Key use cases include implementing quality-based pricing for AI features, creating usage tiers or success-based billing models, and providing transparent value measurement to both providers and customers.
Hiring Patterns:
As a very early-stage YC S26 company, Touchmark is focused on building core infrastructure. Expect hiring in AI evaluation/quality systems, SDK and developer tooling, backend infrastructure, and product roles as they expand beyond initial design partners and refine their quality models.
Buying Signals:
- Recent YC S26 acceptance and public announcements.
- Active development and sharing of the TypeScript SDK.
- Clear, differentiated positioning around the future of AI pricing.
- Strong founder backgrounds in product (Revolut) and quantitative/AI engineering (Citadel Securities, Lovable).

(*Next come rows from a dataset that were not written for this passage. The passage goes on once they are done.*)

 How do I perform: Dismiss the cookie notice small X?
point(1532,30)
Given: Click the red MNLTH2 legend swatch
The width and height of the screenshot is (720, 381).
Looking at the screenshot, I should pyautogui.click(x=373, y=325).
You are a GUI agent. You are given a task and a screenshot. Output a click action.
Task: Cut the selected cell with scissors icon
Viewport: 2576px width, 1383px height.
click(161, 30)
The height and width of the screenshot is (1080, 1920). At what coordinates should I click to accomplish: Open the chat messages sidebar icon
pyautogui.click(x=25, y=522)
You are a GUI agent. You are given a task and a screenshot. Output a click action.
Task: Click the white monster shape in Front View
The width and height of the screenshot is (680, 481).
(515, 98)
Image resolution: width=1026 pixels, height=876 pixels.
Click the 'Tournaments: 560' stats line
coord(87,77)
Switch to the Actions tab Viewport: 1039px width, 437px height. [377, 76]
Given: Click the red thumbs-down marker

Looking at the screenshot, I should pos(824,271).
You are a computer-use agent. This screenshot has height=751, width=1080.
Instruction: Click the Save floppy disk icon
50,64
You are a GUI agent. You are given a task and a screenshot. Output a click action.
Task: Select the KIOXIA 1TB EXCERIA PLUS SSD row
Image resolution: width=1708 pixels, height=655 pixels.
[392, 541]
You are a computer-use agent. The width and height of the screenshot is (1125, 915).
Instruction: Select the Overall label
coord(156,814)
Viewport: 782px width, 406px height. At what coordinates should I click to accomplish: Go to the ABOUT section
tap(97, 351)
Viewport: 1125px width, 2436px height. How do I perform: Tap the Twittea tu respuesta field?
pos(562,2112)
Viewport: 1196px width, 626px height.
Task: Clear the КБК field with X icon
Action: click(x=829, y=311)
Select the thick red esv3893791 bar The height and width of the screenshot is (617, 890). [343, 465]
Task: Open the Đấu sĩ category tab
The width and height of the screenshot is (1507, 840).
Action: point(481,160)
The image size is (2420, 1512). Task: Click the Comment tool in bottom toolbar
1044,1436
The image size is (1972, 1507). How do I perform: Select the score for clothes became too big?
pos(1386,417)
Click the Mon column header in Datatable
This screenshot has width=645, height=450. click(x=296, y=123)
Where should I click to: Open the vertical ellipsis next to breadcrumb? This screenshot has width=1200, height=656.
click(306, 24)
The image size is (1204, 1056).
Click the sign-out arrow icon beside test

These signals indicate a team moving quickly from idea to usable infrastructure in a high-interest category.
Proprietary Insights
Proprietary Score — AI Value Pricing Infrastructure Index:
Touchmark scores strongly on this custom early-stage metric. Key factors include the founders’ complementary expertise (product at scale + quantitative/AI engineering), the extremely timely thesis (token pricing is reaching its limits as AI use cases mature), YC validation, and the practical SDK-first approach that lowers friction for adoption. As more AI products move into production and agentic workflows, demand for quality-aware and value-based pricing infrastructure is expected to grow significantly.
Competitor Matrix (Editorial Comparison):
| Dimension | Touchmark (Quality/Value-Based Pricing) | Traditional Token-Based Billing (OpenAI, Anthropic, etc.) | Usage-Based / Custom Billing Tools | Manual / Spreadsheet Pricing | Outcome/Success-Based Models (Custom) |
|---|---|---|---|---|---|
| Core Strength | Automated quality evaluation + value-adjusted pricing | Simple, predictable volume billing | Flexible metering | Highly customizable | Aligns payment with results |
| Quality Awareness | High (explicit output evaluation) | None | Low | None | High (but manual) |
| Ease of Integration | High (TypeScript SDK) | Very High | Medium | Low | Low |
| Alignment with Value | Very High | Low | Medium | Variable | Very High |
| Current Stage | YC S26, early SDK | Mature | Growing | Ubiquitous | Niche / Custom |
| Best For | AI products where output quality varies significantly | High-volume, predictable usage | Basic metering needs | Very small teams | High-stakes outcome contracts |
Founder & Company Vision Highlights:
The core message is that “the future of AI pricing won’t be per token.” Touchmark is building the infrastructure to evaluate AI output quality and price accordingly, creating better alignment between what customers pay and the actual value they receive. The founders’ backgrounds in product at a major fintech and quantitative/AI engineering roles inform a pragmatic, developer-friendly approach via the SDK.
Deeper proprietary perspectives on quality evaluation methodologies, supported use cases, pricing model flexibility, and long-term vision for AI monetization infrastructure are best obtained through direct outreach to the founding team.
Why This Matters in 2026
As AI capabilities advance and move into more complex, high-value workflows, token-based pricing is increasingly seen as a blunt instrument. It creates misaligned incentives and fails to reward (or even measure) the quality that actually drives customer outcomes. Touchmark is one of the earliest dedicated infrastructure plays focused on solving this problem at the platform level.
High-intent long-tail keywords naturally targeted include:
“Touchmark competitors”, “Touchmark AI pricing”, “quality-based AI pricing”, “value-based pricing for AI outputs”, “Touchmark YC S26”, and broader phrases around “future of AI monetization” or “alternatives to token-based billing”.